(Prepare for the Florida State-to-Big Ten rumors in three… two… one…)
Already flush with cash, each member of the Big Ten will realize a significantly higher windfall than they’ve ever received in the past.
According to a report from the St. Louis Post-Dispatch over the weekend, 11 of the 12 members of the conference — Nebraska, which officially joined the league last year, does not yet receive a full share — will receive an estimated $24.6 million this year in shared revenue. The Post-Dispatch obtained the financial information from the Illinois athletic department.
The nearly $25 million per-school payout (pictured) is a record for the conference, topping the $22.8 million total each member received last year. In 2008, each school received $18.7 million, meaning the payouts have increased over 35 percent the past four years.
By comparison, the paper notes, SEC schools were paid $19.5 million last year. That financial gap between the two most powerful conferences in the country should be closed in short order, however, as the SEC will reap the benefits from a revamped TV deal in the not-so-distant future. How much reaping could be potentially be involved? “[A]bout $8 million a year in revenue under soon-to-be-renegotiated television agreements,” USA Today wrote Monday morning.
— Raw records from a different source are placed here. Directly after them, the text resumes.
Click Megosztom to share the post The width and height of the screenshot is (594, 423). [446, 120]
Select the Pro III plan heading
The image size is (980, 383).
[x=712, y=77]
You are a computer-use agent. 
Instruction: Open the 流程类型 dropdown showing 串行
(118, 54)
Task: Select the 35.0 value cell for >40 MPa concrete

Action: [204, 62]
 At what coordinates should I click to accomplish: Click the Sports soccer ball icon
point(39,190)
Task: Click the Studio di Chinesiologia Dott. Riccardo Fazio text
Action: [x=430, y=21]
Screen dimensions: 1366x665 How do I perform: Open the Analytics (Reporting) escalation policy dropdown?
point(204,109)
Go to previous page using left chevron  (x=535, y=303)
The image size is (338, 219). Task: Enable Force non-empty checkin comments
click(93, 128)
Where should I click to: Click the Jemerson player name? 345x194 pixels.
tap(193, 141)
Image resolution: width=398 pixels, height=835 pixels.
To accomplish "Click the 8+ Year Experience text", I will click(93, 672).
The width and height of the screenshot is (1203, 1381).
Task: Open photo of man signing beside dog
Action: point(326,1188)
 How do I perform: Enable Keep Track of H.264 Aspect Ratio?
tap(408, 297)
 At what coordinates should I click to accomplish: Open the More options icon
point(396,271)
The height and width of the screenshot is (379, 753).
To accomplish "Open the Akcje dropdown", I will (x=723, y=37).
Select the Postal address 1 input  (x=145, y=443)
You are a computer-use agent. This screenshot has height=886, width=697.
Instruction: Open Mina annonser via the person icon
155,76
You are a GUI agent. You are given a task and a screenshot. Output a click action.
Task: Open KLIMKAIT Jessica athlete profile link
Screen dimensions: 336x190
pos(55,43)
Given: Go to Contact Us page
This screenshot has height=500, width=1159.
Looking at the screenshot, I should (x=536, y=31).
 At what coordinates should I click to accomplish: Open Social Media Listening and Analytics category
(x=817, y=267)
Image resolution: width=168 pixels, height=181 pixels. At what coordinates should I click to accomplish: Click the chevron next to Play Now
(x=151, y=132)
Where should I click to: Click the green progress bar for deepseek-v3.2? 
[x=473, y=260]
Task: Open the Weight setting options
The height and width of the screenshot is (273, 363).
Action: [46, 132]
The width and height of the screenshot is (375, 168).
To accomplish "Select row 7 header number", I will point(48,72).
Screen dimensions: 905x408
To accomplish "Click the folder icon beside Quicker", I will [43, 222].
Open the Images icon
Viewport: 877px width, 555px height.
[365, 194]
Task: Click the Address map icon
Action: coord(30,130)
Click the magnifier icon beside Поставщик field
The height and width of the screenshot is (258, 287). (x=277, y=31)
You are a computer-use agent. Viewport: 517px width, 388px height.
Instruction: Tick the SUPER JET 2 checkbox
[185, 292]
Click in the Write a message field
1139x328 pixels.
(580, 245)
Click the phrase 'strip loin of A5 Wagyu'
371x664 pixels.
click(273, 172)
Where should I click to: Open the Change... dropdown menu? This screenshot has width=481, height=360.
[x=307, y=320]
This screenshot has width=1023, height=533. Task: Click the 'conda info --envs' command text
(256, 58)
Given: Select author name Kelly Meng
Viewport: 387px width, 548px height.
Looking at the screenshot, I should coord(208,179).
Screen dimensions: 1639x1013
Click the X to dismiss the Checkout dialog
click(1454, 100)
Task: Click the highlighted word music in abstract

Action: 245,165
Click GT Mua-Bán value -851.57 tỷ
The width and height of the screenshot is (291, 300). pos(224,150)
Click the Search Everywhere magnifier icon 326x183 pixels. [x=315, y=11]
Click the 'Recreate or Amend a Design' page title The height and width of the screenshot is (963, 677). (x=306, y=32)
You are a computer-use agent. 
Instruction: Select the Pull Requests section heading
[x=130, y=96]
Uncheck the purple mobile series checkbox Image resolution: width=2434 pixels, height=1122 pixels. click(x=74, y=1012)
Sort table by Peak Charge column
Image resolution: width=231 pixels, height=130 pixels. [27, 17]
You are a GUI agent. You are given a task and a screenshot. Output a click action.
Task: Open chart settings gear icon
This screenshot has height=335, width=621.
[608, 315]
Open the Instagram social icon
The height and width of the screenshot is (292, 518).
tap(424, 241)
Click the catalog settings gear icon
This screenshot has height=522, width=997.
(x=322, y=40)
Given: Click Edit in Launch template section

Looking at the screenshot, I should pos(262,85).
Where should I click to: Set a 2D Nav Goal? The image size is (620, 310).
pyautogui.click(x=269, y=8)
The Big 12 and ACC recently completed — or will soon officially complete — new deals that will pay each conference member annually an average of roughly $20 million and $17 million, respectively, over the life of the contract. The Pac-12’s new-ish deal is expected to pay each member in the neighborhood of $22 million a year. Actually, that could be a very lowball number for the Pac-12; in that same USA Today piece, it’s estimated that the conference could make at least $30 million a year per member when the revenues from national television deals and regional Pac-12 networks are combined.
The Big Ten’s record haul comes despite the payout from the wildly successful Big Ten Network coming in less than last year. In 2011, Big Ten schools received $7.9 million from the network; this year, that total will drop to “just” $7.2 million. A 22-percent increase in its television deals, however, more than offset that dip in network payouts.